Nat Prod Res. 2007 May 20;21(6):487-93.

Anthraquinones, Cdc25B phosphatase inhibitors, isolated from the roots of Polygonum multiflorum Thunb.[Pubmed: 17497420]

METHODS AND RESULTS:
Three anthraquinones, Cdc25B phosphatase inhibitors, were isolated from the methanolic extract of the roots of Polygonum multiflorum Thunb. (Polygonaceae).
CONCLUSIONS:
Anthraquinones, physcion (1), emodin (2), and Questin (3), inhibited the enzymatic activity of Cdc25B phosphatase with IC(50) values of 62.5, 30, and 34 microg mL(-1), respectively. Emodin (2) and Questin (3) strongly inhibited the growth of human colon cancer cells, SW620 with GI(50) values of 6.1 and 0.9 microg mL(-1), respectively.

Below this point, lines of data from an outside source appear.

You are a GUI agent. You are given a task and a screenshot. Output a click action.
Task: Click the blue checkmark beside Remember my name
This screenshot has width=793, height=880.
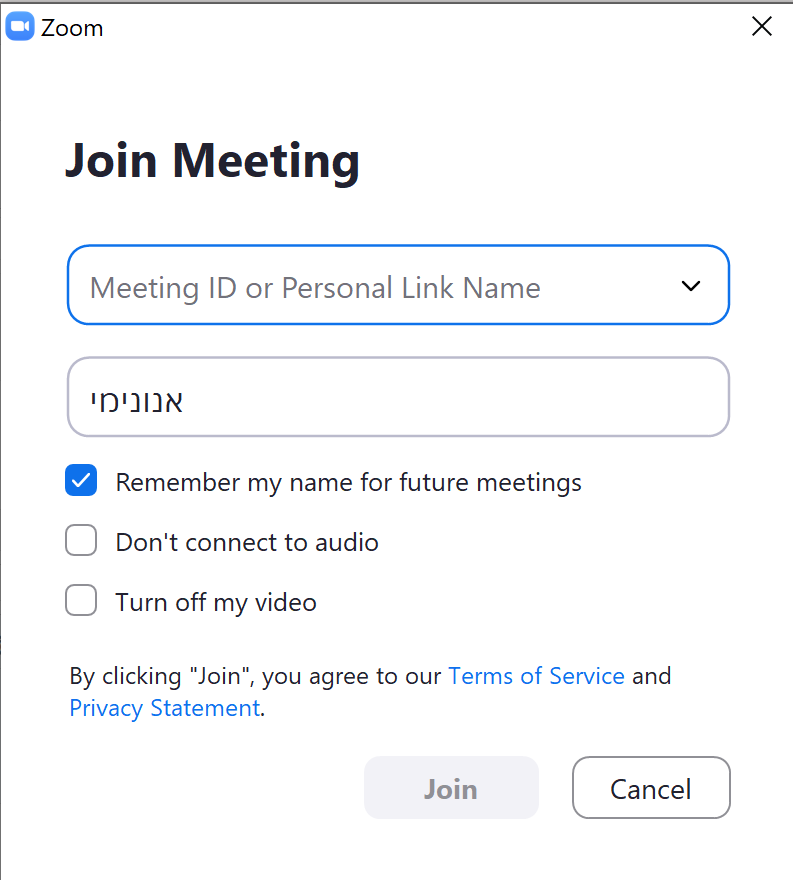tap(81, 482)
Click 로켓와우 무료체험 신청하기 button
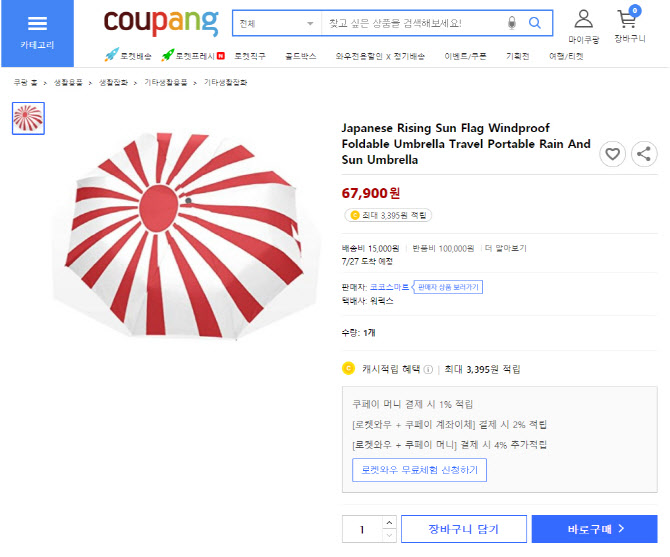The width and height of the screenshot is (670, 557). (x=419, y=469)
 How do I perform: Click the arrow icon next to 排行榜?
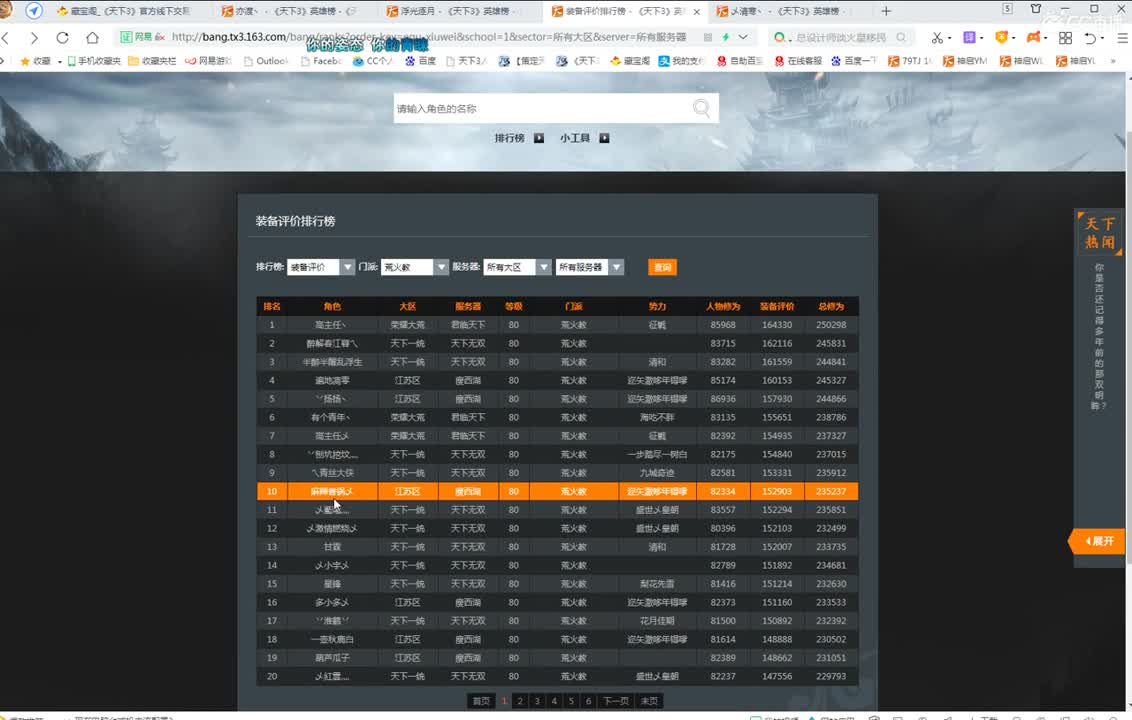click(x=539, y=138)
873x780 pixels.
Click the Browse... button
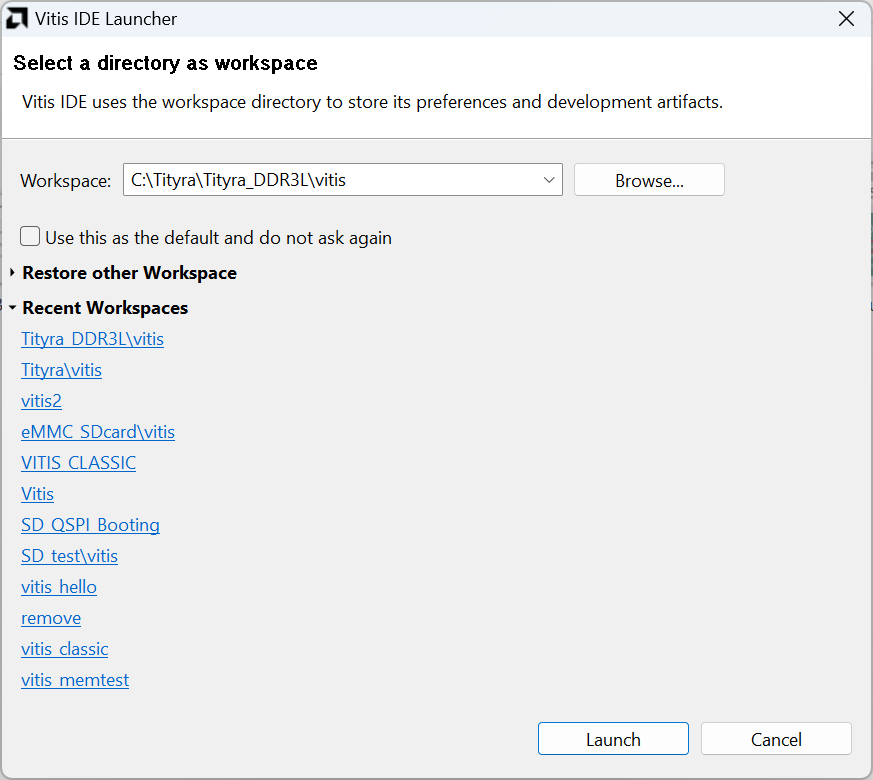click(649, 180)
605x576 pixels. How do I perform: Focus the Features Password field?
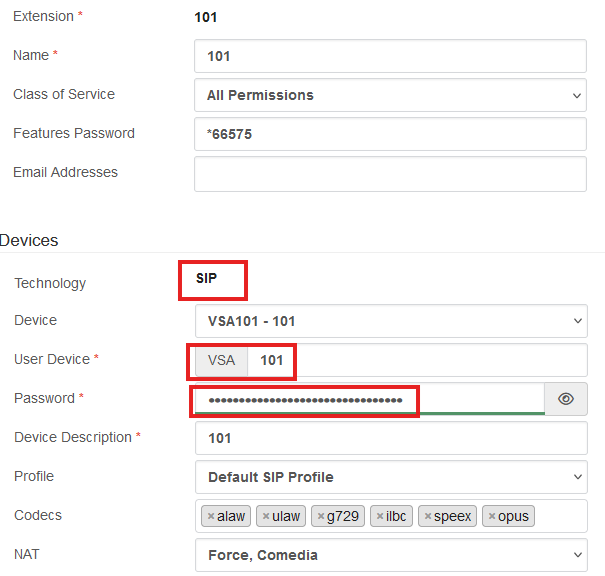(390, 134)
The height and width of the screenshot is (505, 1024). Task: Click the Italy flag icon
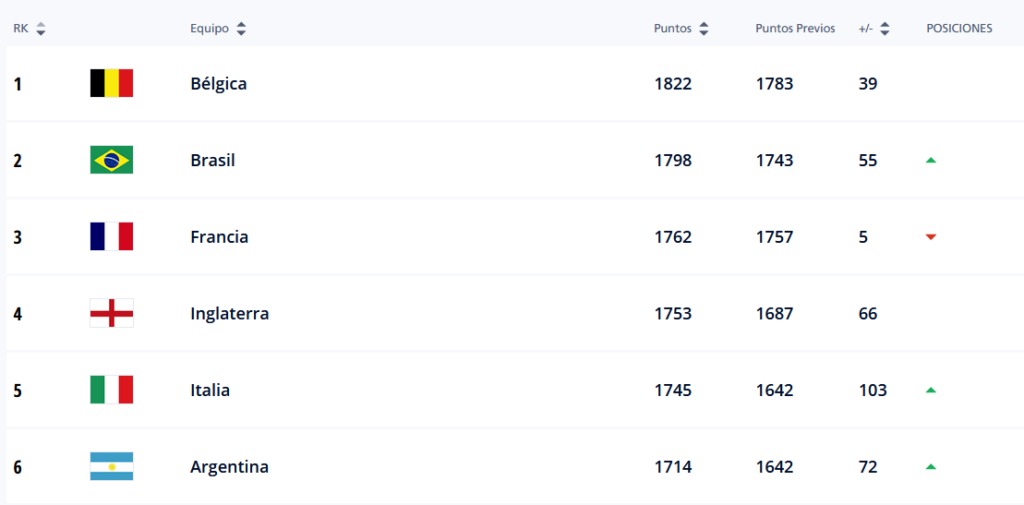111,390
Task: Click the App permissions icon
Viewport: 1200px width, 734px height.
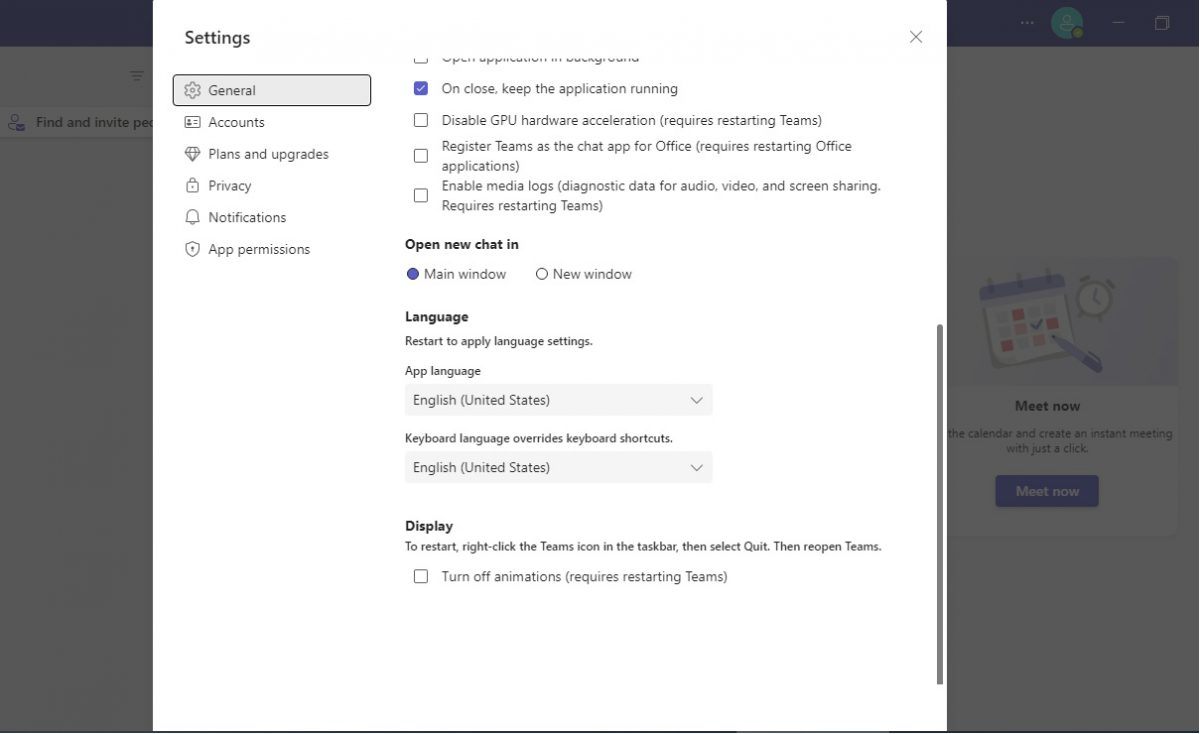Action: coord(192,249)
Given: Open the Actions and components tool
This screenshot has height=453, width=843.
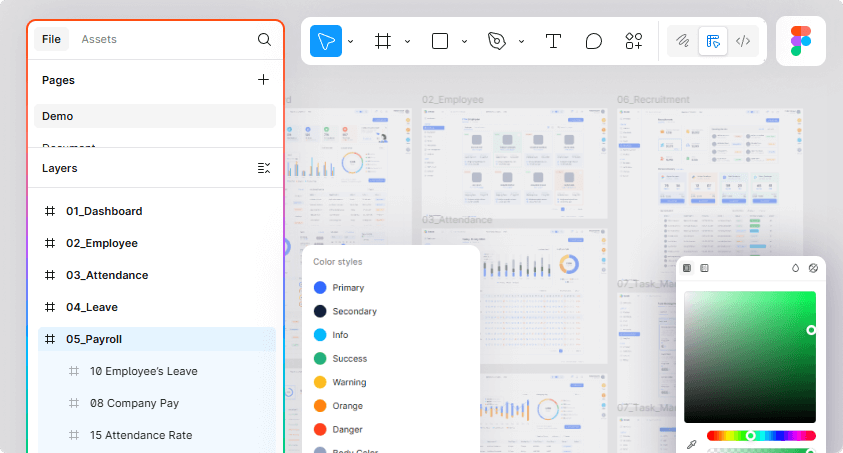Looking at the screenshot, I should pyautogui.click(x=634, y=41).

Commercially available anthraquinones, chrysophanol (4), and rhein (5) also inhibited Cdc25B phosphatase with IC(50) values of 10.7 and 22.1 microg mL(-1), respectively.

Chem Pharm Bull (Tokyo). 1999 Oct;47(10):1426-32.

Immunomodulatory constituents from an ascomycete, Microascus tardifaciens.[Pubmed: 10553639]

METHODS AND RESULTS:
Fractionation guided by the immunosuppressive activity of the defatted AcOEt extract of an Ascomycete, Microascus tardifaciens, afforded eight constituents, Questin (emodin 8-O-methylether) (1), rubrocristin (2), 5,7-dihydroxy-4-methylphthalide (3), cladosporin (asperentin) (4), cladosporin 8-O-methylether (5), tradioxopiperazine A [cyclo-L-alanyl-5-isopentenyl-2-(1',1'-dimethylallyl)-L-tryptophan] (6), tradioxopiperazine B [cyclo-L-alanyl-7-isopentenyl-2-(1',1'-dimethylallyl)-L-tryptophan] (7), and asperflavin (8), among which 6 and 7 were new compounds.
CONCLUSIONS:
Compounds 1 and 2 showed considerably high immunosuppressive activity, 6 was moderate and, 3, 4, 5, 7 and 8 showed low activity.

J Ethnopharmacol. 2016 Sep 15;191:152-160.

Inhibitory activities of major anthraquinones and other constituents from Cassia obtusifolia against β-secretase and cholinesterases.[Pubmed: 27321278 ]

METHODS AND RESULTS:
In vitro enzyme assays demonstrated that C. obtusifolia and its major constituents have promising inhibitory potential against AChE, BChE, and BACE1. All Cassiae semen constituents exhibited potent inhibitory activities against AChE and BACE1 with IC50 values of 6.29-109μg/mL and 0.94-190μg/mL, whereas alaternin, Questin, and toralactone gentiobioside exhibited significant inhibitory activities against BChE with IC50 values of 113.10-137.74μg/mL. Kinetic study revealed that alaternin noncompetitively inhibited, whereas cassiaside and emodin showed mixed-type inhibition against BACE1. Furthermore, molecular docking simulation results demonstrated that hydroxyl group of alaternin and emodin tightly interacted with the active site residues of BACE1 and their relevant binding energies (-6.62 and -6.89kcal/mol), indicating a higher affinity and tighter binding capacity of these compounds for the active site of BACE1.
CONCLUSIONS:
The findings of the present study suggest the potential of C. obtusifolia and its major constituents for use in the development of therapeutic or preventive agents for AD, especially through inhibition of AChE, BChE and BACE1 activities.